▸ AIM OF THE TASK: Please quote exactly the lines below from the line containing "Instruction: Click the eBay logo" to the line containing "Given: Open the Filters menu", both lines included, and nothing else.

▸ DATA IN THIS EXERCISE:
====
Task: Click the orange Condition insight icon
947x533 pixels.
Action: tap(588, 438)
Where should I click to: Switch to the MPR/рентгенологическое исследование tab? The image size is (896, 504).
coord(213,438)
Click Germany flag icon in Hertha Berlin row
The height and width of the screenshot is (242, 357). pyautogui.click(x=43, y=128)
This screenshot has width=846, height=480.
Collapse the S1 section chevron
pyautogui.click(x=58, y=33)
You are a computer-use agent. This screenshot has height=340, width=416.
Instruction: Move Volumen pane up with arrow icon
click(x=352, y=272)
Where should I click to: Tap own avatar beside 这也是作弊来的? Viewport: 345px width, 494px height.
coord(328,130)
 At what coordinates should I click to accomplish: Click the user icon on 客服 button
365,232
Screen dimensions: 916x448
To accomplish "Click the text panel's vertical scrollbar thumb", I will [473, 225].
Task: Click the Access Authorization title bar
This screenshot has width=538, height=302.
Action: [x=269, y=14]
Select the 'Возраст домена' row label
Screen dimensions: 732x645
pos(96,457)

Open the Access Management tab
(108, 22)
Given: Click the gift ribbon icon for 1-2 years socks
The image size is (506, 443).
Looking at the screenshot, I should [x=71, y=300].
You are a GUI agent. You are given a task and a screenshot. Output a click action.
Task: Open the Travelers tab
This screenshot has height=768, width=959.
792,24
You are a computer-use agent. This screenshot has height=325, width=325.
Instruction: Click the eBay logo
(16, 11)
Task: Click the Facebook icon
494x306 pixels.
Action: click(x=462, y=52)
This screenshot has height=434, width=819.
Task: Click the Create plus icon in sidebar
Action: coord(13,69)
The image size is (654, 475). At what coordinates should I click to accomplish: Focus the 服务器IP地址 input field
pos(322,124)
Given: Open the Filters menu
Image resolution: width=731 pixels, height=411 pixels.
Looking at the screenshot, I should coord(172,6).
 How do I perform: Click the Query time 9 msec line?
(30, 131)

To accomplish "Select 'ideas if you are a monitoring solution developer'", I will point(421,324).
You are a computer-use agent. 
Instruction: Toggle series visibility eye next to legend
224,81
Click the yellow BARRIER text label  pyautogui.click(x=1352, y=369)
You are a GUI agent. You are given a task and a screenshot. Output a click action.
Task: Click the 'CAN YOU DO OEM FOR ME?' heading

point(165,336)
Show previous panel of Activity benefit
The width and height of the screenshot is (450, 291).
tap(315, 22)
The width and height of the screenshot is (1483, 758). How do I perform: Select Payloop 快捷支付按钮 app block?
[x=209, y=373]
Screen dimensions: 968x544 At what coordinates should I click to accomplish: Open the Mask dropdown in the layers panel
====
▸ SOLUTION TO THE PROBLEM:
Instruction: Click the eBay logo
(16, 11)
Task: Click the Facebook icon
494x306 pixels.
Action: click(x=462, y=52)
This screenshot has height=434, width=819.
Task: Click the Create plus icon in sidebar
Action: coord(13,69)
The image size is (654, 475). At what coordinates should I click to accomplish: Focus the 服务器IP地址 input field
pos(322,124)
Given: Open the Filters menu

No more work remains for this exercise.